Task brief >> Give the listing again, word for word.

Supplied data >>
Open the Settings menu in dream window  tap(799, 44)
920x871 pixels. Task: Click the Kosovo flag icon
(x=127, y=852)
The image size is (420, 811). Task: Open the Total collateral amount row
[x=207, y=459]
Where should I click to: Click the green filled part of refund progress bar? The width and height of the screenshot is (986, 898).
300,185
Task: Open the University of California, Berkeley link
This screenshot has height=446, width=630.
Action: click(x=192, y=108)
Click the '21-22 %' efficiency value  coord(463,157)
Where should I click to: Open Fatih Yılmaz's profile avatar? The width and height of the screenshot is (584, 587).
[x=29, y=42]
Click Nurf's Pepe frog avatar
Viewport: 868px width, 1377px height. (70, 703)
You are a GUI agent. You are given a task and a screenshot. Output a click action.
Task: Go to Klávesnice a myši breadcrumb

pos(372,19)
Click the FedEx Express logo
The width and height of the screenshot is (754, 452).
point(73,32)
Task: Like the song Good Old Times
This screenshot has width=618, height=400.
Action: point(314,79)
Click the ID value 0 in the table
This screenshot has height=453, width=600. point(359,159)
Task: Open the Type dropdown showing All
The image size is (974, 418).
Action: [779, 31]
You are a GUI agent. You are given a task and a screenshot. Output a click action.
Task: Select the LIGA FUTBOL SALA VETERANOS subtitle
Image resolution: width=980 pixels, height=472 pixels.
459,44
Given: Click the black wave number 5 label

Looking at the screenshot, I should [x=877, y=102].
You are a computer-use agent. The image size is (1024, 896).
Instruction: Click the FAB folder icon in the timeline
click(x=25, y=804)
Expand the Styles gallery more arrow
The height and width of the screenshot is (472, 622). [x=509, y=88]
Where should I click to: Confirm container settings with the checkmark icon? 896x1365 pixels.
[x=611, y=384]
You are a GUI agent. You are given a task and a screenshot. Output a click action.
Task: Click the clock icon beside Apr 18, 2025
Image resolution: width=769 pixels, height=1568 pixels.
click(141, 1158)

Reply >>
Open the Settings menu in dream window  tap(799, 44)
920x871 pixels. Task: Click the Kosovo flag icon
(x=127, y=852)
The image size is (420, 811). Task: Open the Total collateral amount row
[x=207, y=459]
Where should I click to: Click the green filled part of refund progress bar? The width and height of the screenshot is (986, 898).
300,185
Task: Open the University of California, Berkeley link
This screenshot has height=446, width=630.
Action: click(x=192, y=108)
Click the '21-22 %' efficiency value  coord(463,157)
Where should I click to: Open Fatih Yılmaz's profile avatar? The width and height of the screenshot is (584, 587).
[x=29, y=42]
Click Nurf's Pepe frog avatar
Viewport: 868px width, 1377px height. (70, 703)
You are a GUI agent. You are given a task and a screenshot. Output a click action.
Task: Go to Klávesnice a myši breadcrumb

pos(372,19)
Click the FedEx Express logo
The width and height of the screenshot is (754, 452).
point(73,32)
Task: Like the song Good Old Times
This screenshot has width=618, height=400.
Action: point(314,79)
Click the ID value 0 in the table
This screenshot has height=453, width=600. point(359,159)
Task: Open the Type dropdown showing All
The image size is (974, 418).
Action: [779, 31]
You are a GUI agent. You are given a task and a screenshot. Output a click action.
Task: Select the LIGA FUTBOL SALA VETERANOS subtitle
Image resolution: width=980 pixels, height=472 pixels.
459,44
Given: Click the black wave number 5 label

Looking at the screenshot, I should [x=877, y=102].
You are a computer-use agent. The image size is (1024, 896).
Instruction: Click the FAB folder icon in the timeline
click(x=25, y=804)
Expand the Styles gallery more arrow
The height and width of the screenshot is (472, 622). [x=509, y=88]
Where should I click to: Confirm container settings with the checkmark icon? 896x1365 pixels.
[x=611, y=384]
You are a GUI agent. You are given a task and a screenshot. Output a click action.
Task: Click the clock icon beside Apr 18, 2025
Image resolution: width=769 pixels, height=1568 pixels.
click(141, 1158)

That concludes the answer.